__Exercise__
Among the entries below, find each line with "product" and show it.

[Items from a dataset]
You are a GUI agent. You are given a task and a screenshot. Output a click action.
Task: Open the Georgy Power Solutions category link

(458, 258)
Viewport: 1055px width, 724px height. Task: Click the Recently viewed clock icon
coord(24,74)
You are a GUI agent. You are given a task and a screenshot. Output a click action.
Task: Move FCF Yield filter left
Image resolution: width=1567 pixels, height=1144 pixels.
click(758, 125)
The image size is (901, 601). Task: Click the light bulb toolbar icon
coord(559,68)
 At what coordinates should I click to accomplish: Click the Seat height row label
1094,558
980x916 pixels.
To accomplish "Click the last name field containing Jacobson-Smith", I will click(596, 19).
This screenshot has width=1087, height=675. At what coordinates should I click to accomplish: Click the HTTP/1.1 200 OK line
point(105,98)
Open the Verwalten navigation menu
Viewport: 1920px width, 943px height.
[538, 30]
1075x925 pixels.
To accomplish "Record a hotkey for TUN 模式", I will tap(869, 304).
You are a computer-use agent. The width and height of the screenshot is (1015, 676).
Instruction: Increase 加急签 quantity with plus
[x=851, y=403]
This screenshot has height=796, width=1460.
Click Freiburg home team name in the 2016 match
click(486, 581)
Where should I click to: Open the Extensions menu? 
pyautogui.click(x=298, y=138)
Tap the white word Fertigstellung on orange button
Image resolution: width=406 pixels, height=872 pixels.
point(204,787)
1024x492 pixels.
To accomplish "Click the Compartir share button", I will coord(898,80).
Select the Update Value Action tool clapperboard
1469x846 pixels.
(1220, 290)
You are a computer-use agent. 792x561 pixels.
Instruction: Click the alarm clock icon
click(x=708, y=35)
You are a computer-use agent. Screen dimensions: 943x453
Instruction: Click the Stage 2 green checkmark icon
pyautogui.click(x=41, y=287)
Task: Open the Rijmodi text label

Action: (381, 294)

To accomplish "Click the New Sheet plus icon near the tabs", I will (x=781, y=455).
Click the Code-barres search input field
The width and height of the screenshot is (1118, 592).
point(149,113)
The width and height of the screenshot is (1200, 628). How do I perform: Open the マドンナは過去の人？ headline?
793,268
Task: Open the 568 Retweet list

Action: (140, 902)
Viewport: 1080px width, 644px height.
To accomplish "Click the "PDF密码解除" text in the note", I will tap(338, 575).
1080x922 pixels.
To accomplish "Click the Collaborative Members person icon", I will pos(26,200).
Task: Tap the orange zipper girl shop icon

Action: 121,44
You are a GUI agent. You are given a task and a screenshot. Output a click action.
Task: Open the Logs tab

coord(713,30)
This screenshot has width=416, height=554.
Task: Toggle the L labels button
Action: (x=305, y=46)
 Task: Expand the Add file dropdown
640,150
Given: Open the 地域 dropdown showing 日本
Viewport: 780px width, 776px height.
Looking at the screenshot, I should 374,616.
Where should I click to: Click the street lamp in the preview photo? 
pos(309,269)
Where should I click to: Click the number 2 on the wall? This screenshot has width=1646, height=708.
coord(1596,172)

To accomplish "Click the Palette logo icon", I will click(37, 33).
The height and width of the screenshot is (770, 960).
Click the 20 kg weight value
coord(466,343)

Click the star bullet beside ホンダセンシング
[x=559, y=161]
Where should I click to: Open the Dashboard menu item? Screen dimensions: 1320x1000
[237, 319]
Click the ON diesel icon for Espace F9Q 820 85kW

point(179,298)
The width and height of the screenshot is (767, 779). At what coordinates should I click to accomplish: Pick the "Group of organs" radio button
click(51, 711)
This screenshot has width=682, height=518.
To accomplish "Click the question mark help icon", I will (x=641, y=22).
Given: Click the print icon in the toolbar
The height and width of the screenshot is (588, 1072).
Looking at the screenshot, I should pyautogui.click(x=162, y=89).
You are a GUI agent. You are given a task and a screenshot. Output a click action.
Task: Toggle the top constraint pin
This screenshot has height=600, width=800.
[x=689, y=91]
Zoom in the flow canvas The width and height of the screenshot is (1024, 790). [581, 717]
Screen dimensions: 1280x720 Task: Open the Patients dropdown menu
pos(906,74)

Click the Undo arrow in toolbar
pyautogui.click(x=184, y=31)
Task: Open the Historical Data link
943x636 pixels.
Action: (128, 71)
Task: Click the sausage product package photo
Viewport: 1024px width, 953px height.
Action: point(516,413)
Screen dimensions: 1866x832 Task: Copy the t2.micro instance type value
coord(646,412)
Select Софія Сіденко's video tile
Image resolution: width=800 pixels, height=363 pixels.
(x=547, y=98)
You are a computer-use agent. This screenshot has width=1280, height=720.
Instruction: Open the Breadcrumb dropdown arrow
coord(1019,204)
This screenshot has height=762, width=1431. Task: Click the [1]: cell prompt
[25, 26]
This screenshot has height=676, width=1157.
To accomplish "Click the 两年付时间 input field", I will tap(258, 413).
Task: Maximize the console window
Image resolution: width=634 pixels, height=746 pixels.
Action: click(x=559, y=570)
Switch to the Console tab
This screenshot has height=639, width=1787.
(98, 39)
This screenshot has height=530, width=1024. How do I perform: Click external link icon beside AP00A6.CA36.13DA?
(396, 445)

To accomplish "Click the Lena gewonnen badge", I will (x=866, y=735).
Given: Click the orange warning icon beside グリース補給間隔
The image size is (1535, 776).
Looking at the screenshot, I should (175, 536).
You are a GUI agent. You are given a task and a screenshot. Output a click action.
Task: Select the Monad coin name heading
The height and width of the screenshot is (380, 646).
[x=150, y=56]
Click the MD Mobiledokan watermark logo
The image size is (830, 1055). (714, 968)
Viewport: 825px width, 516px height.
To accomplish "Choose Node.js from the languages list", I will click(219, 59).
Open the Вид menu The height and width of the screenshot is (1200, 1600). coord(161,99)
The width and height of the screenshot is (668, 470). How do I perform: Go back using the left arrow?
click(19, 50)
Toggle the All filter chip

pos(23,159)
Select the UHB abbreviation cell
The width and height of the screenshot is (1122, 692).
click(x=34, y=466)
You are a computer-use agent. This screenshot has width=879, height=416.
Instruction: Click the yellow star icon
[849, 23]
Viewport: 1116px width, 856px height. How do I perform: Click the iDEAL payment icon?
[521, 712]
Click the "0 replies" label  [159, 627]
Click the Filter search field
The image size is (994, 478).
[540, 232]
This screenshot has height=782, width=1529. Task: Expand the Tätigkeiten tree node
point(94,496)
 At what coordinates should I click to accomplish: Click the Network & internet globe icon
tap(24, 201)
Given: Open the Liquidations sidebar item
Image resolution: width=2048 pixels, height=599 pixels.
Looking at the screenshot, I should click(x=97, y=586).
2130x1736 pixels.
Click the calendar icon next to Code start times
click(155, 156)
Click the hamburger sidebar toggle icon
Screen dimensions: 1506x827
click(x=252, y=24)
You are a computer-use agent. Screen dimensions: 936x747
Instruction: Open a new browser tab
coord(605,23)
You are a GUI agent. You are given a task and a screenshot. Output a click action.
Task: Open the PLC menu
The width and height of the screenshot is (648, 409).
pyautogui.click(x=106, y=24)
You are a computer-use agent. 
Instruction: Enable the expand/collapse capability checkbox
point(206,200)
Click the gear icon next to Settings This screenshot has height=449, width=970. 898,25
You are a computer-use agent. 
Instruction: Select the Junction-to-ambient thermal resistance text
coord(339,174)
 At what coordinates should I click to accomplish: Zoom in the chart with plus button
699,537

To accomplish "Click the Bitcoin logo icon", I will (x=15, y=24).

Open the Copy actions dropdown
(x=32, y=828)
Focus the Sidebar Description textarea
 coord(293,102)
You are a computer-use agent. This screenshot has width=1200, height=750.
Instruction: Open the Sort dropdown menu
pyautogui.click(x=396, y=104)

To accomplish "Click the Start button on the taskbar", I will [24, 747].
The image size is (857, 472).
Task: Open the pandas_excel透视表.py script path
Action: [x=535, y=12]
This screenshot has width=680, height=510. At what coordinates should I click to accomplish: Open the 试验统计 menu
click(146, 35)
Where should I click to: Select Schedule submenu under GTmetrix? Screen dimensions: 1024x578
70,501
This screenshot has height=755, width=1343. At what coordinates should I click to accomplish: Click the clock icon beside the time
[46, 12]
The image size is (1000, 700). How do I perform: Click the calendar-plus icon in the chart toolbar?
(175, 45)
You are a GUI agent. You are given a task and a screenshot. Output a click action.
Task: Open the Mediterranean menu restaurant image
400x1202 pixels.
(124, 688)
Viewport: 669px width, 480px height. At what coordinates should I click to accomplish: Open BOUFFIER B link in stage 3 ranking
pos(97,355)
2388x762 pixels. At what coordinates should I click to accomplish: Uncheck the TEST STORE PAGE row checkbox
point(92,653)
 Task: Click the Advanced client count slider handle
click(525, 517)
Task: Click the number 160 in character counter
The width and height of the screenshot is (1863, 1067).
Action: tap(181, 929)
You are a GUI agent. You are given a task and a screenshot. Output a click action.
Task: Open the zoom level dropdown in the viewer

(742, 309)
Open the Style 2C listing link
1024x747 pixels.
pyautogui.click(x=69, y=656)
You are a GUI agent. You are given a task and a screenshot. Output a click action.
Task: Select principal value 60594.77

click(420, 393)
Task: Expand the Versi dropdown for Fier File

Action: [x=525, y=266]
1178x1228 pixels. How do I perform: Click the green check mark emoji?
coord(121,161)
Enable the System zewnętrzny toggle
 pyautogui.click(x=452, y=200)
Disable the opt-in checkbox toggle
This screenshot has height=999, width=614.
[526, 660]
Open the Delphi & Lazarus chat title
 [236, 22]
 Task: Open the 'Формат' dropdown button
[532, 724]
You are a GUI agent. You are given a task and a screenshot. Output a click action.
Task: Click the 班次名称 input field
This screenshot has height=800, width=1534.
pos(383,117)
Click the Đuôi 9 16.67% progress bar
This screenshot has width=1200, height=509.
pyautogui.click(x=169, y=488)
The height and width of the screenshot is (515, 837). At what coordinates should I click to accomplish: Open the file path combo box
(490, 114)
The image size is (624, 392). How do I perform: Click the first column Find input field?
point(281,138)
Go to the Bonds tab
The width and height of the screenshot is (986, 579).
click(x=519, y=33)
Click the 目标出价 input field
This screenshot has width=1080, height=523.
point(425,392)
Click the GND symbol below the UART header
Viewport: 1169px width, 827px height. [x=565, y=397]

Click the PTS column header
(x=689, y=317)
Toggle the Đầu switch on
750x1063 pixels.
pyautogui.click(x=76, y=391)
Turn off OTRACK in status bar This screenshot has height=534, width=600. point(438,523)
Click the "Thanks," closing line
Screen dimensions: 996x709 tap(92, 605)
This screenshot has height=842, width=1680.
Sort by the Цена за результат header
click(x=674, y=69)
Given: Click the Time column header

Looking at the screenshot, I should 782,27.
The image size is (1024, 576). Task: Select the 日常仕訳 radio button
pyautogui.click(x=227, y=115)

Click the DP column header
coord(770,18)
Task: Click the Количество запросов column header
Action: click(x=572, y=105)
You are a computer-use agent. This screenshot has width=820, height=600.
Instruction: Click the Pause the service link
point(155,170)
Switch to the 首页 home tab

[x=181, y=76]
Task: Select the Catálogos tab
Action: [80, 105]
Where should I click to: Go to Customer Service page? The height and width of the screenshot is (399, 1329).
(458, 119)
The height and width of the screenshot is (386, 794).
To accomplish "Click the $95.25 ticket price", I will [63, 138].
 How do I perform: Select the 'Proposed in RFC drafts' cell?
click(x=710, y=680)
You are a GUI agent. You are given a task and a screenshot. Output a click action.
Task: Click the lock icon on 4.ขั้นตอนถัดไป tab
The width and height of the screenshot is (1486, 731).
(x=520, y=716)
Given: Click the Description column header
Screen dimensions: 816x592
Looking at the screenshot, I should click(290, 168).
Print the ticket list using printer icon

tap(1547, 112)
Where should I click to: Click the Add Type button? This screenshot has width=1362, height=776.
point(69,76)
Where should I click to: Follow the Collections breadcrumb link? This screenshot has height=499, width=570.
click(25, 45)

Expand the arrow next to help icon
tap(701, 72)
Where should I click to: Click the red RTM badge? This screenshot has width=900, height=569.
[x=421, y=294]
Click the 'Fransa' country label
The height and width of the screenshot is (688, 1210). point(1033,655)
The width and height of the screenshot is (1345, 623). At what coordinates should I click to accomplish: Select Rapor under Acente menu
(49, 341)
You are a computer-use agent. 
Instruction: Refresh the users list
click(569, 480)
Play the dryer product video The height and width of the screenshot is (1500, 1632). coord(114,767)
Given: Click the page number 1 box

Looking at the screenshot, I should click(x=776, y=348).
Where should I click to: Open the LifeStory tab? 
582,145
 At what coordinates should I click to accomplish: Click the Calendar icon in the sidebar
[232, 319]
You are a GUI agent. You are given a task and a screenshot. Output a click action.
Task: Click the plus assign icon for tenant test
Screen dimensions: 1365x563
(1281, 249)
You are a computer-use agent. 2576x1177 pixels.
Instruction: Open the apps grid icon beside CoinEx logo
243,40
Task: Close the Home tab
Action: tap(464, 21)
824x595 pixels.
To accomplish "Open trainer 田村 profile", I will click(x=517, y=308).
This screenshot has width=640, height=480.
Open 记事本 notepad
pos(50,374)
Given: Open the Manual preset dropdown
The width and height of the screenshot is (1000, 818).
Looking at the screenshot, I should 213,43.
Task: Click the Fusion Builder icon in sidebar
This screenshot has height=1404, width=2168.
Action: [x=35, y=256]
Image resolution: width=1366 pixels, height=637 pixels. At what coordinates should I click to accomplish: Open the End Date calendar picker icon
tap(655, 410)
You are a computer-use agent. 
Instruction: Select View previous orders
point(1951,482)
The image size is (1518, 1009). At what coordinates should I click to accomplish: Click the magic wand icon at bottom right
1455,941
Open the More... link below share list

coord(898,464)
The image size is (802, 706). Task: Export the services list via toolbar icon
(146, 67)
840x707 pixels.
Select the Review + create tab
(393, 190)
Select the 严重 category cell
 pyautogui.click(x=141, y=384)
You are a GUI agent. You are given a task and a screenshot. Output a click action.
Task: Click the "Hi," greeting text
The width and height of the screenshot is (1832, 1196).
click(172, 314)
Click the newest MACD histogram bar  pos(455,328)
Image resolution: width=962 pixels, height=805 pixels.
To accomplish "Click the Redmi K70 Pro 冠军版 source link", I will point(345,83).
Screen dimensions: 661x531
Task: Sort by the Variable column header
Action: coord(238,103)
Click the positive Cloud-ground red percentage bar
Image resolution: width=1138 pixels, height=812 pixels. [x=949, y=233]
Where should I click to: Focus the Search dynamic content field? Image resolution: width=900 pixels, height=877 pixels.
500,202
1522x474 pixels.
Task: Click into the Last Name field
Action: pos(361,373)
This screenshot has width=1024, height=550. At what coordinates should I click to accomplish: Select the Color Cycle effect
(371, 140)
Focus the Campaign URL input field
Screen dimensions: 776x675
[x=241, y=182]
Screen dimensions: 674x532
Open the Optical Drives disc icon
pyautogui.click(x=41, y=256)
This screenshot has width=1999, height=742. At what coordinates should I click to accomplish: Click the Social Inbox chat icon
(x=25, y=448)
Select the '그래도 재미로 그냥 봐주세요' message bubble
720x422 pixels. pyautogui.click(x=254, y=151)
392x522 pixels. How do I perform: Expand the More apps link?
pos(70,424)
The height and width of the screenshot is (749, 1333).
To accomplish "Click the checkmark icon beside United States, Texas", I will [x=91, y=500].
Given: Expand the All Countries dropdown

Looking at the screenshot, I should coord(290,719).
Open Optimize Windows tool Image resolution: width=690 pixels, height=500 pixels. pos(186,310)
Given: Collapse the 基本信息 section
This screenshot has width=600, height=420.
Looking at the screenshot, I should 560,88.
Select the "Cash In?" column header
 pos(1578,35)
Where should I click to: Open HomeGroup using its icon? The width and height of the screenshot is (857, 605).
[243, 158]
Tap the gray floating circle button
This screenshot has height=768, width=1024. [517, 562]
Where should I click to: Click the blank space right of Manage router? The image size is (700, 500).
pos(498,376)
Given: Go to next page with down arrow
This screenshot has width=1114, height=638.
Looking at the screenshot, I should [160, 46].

__Written response__
Task: Click the sausage product package photo
Play the dryer product video The height and width of the screenshot is (1500, 1632). coord(114,767)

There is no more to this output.